■ EXERCISE ■
Reproduce, word for word, the stretch of the microseismic article from "Microseismic parameters help" through "hydraulic fracture monitoring.".

March 2013
Supplement

Microseismic parameters help to calibrate complex hydraulic fracture models

The use of seismic moment, and its relationship to deformations that produce microseismic events, enhances the ability to interpret microseismic data from hydraulic fracture monitoring.

ROBERT DOWNIE, JIAN XU, DEE GRANT, RAJ MALPANI and ANUP VISWANATHAN, Schlumberger

 

The goal of the engineering evaluation of microseismic events is to identify variations in the microseismic response and provide an interpretation that proposes an explanation of the observed behavior, using all of the information available for the evaluation. In some cases, it is possible to extend the evaluation of microseismic data to production evaluation and completion design. This task is made more difficult by the fact that the microseismic measurement itself is known to be variable and can be affected by a variety of factors, which are implicit to the methods used to detect and locate microseismic events.1

The two most common factors that affect evaluation of microseismic data, acquired using geophones deployed in wellbores adjacent to the stimulation activity, are location uncertainty and monitor well bias.
Data assurance and conditioning procedures that minimize location uncertainty should be applied to the data prior to beginning the engineering evaluation.2

Differences in the ability to detect and locate microseismic events at various distances when geophones are placed in offset wellbores can also affect the evaluation. As the distance between the monitoring array and the location of microseismic activity increases, the minimum detectable wave amplitude at the source location increases. Signals with amplitudes below this minimum are attenuated below the level of detectability as the wave is transmitted through the rock to the geophones. The most noticeable effect is a decrease in the numbers of located events, as distance increases. The relationship between distance and detection is referred to as monitor well bias.

In some cases, it is not possible to extract the desired information required for the engineering evaluation of the microseismic data using only event locations (hypocenters) and times. Interpretations of the microseismic response, based on the event locations and times, might be misleading. Additional information can be obtained through analysis of the source parameters of the microseismic events, which might be useful in the evaluation and interpretation of the observed microseismic responses.

MICROSEISMIC EVENT SOURCE PARAMETERS

Microseismic events are produced during fracturing when fluid pressure causes mechanical failures within the reservoir and surrounding formations. The deformation consists of slip of unknown length, along a failure plane of unknown area and orientation. The deformation produces shear and compressional waveforms used to locate the hypocenter of the microseismic event.3 Source parameters describing size, orientation and other characteristics of the failure that produced the microseismic event can also be derived from detected waveforms.

Determination of the many source parameters to characterize the failure that produced the microseismic event depends on the number of separate monitoring locations. However, even with a single geophone location, the most common configuration for borehole-based microseismic monitoring, information can be derived related to the size and intensity of the energy release that occurred. This parameter is known as the seismic moment.

The same process used by earthquake seismologists to compare the size and intensity of seismic events is used to compare the source characteristics of microseismic events. The amplitudes and frequency content of the detected microseismic events are used to estimate the seismic moment of the deformation. Seismic moment values are then converted to equivalent moment-magnitudes, hereafter referred to as event magnitudes. Magnitude values are used to characterize monitor well bias, using a magnitude versus distance plot, and provide a means to qualitatively compare the relative “strength” of the microseismic events. Moment and moment-magnitude are therefore different expressions of the same measurement.4 The scalar moment values can be computed using a single geophone array through this process.

■ DATASET CONTENT ■
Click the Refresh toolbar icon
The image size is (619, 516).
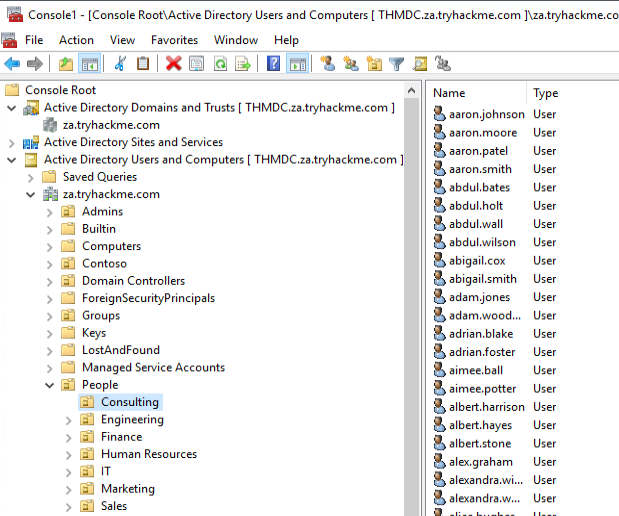pyautogui.click(x=219, y=64)
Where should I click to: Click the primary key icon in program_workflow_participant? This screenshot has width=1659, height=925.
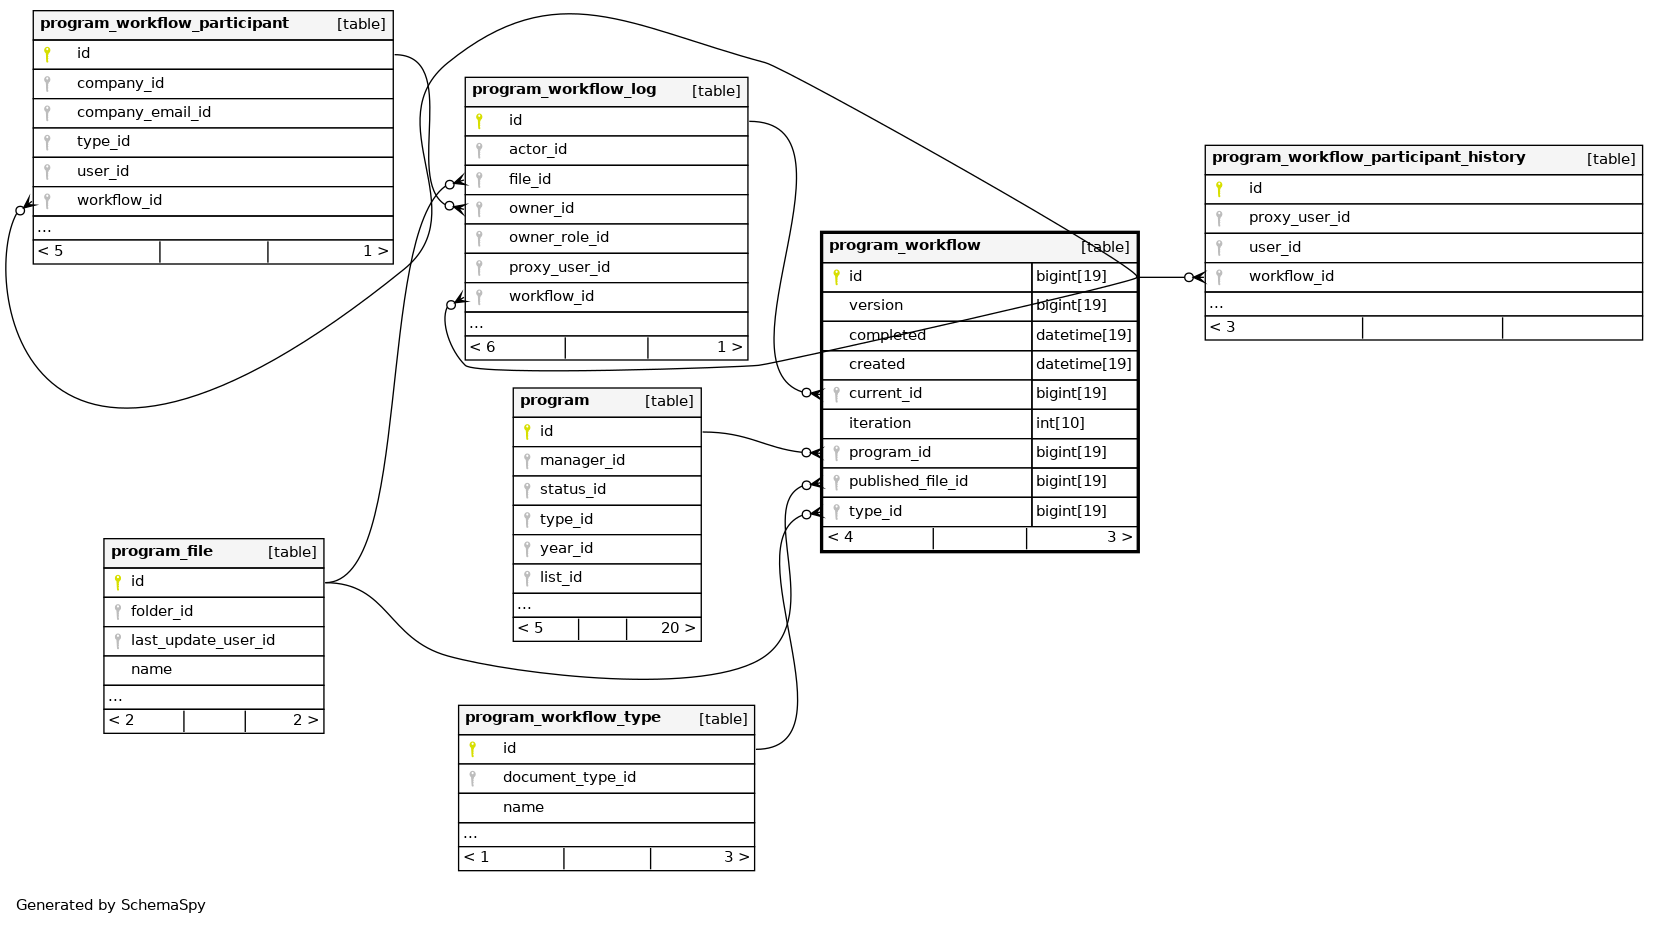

■ WRITTEN RESPONSE ■
Microseismic parameters help to calibrate complex hydraulic fracture models

The use of seismic moment, and its relationship to deformations that produce microseismic events, enhances the ability to interpret microseismic data from hydraulic fracture monitoring.